Un error, solo un error. Era lo que le había repetido Clarisse hasta que ella misma se lo había creído.
—No puedo volver —Lizzie la tomó de las manos—. Prefiero que Dafne me mate a volver a esa casa.
—Dafne no te-
—Dafne me odia, me lleva odiando desde el mismo día en el que nací —le dijo. Si la presionaba, Lizzie estaba segura de que lo haría. Aunque ni ésta lo supiera.
—Lo arreglaremos —Lizzie casi no pudo mirarla a los ojos. Los labios de Clarisse le temblaban, y sus ojos estaban cristalizados, como si tuviera que aguantarse las lágrimas—. Solo tenemos que volver.
Lizzie le soltó una mano y le acarició el rostro. Clarisse se apoyó en su palma.
Clarisse era su única oportunidad de poder despedirse de aquella parte que estaba dejando atrás, de la niña que había creído que estaban en guerra con el mundo, y que sólo necesitaba a su familia. La niña que había hecho lo que le habían dicho sin preguntar, temerosa de que las respuestas no solo fueran agrias, sino que dieran igual, ya que lo habría hecho igualmente, solo que con un peso en su conciencia más grande.
—No vas a volver —dijo Clarisse, como si por fin se atreviera a decirlo en voz alta.
—No.
Clarisse se separó —¿Por qué no hablaste conmigo? —preguntó—. Podríamos haberlo solucionado antes de que pasara nada —Era lo único que Clarisse quería. Creía que se merecía una respuesta, a cambio de dar media vuelta y fingir que jamás la había visto.
—Porque me daba vergüenza. Tú estabas empezando a ir en misiones y te encantaba... No iba a estropeártelo —Pero Clarisse lo había sabido igualmente. Porque solo era un año mayor, y había estado allí, y había elegido abandonarla, antes de que Lizzie eligiera exactamente lo mismo. Abandonarlas a todas.
—No le diré que te he visto —dijo, sin comentar nada sobre lo que Lizzie acababa de decir, como si ambas ya supieran lo que sentía la otra—, pero Nueva York no es segura. Dafne no parará.

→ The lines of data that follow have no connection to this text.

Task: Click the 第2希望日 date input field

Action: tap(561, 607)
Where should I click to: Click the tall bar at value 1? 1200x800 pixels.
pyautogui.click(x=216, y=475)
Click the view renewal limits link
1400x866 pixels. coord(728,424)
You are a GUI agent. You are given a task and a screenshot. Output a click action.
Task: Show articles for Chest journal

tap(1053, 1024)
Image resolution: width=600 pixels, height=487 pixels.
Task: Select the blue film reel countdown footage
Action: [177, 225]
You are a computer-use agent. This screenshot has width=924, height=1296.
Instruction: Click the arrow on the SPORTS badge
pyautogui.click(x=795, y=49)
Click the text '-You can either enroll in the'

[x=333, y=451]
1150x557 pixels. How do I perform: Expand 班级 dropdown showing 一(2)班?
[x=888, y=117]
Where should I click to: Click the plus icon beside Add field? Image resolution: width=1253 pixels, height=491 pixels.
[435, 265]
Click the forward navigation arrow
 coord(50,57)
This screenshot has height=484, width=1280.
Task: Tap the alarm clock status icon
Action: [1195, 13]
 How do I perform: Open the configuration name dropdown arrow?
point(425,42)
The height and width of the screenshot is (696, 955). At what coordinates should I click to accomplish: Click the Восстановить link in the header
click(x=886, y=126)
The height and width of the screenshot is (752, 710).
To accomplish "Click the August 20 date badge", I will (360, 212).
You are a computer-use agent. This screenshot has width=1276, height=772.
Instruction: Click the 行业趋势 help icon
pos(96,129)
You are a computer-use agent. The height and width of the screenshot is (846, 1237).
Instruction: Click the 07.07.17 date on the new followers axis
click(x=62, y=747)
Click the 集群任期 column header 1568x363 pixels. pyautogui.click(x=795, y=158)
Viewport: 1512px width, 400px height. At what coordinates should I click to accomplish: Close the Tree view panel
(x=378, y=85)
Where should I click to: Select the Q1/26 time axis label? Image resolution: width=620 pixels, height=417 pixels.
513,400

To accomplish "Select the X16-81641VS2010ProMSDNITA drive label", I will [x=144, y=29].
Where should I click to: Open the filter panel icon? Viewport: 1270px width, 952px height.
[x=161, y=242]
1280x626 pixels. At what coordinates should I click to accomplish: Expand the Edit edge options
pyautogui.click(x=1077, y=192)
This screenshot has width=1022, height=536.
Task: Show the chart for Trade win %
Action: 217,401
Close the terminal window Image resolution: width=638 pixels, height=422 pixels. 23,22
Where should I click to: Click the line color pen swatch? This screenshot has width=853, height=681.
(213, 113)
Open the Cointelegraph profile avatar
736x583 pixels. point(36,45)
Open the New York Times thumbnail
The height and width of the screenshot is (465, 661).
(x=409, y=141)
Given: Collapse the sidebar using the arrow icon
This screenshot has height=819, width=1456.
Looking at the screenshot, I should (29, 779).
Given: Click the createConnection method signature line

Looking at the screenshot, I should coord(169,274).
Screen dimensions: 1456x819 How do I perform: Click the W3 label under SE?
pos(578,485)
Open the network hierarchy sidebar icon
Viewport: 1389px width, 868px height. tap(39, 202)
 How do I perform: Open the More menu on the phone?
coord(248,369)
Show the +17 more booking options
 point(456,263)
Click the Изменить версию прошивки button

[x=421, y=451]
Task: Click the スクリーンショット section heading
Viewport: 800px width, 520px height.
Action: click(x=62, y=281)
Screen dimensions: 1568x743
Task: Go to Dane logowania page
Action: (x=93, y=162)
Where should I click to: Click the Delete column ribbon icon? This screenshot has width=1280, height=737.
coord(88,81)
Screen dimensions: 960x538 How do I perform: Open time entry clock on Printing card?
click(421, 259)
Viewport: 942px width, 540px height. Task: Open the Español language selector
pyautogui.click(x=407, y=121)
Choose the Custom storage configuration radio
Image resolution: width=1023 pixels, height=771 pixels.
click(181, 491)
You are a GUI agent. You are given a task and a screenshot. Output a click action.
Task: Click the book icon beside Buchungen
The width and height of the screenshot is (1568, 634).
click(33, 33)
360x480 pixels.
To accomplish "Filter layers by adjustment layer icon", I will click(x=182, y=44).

—No te preocupes, eso ya está solucionado —Las cejas de Clarisse se elevaron, con una mezcla de dolor y sorpresa.
—¿Te vas? —Clarisse sabía que no había más solución que escapar aún más lejos de Dafne, ya que ésta no pararía hasta rastrearla y arrastrarla a casa. Lizzie asintió—. ¿Dónde?
—Estarás más segura si no lo sabes —Clarisse bajó el rostro y asintió.
—Por nuestra amistad —le dijo—, no te detendré —Se sorbió los mocos y se cruzó de brazos, retirándose un paso, con la pose confiada que Lizzie siempre la había visto hacer. A lo mejor Lizzie no se sentía parte de esa familia, aunque siempre lo hubiese deseado, pero Clarisse era la única parte en la que sí pertenecía, la mejor parte—. No le diré nada a Dafne, pero no dejarán de perse- no dejaremos de perseguirte. Y si te encuentro, ya no será como amigas.
Lizzie sonrió y le ofreció la mano, la que no estaba llena de sangre. Clarisse la aceptó —No esperaba menos de una Skelton.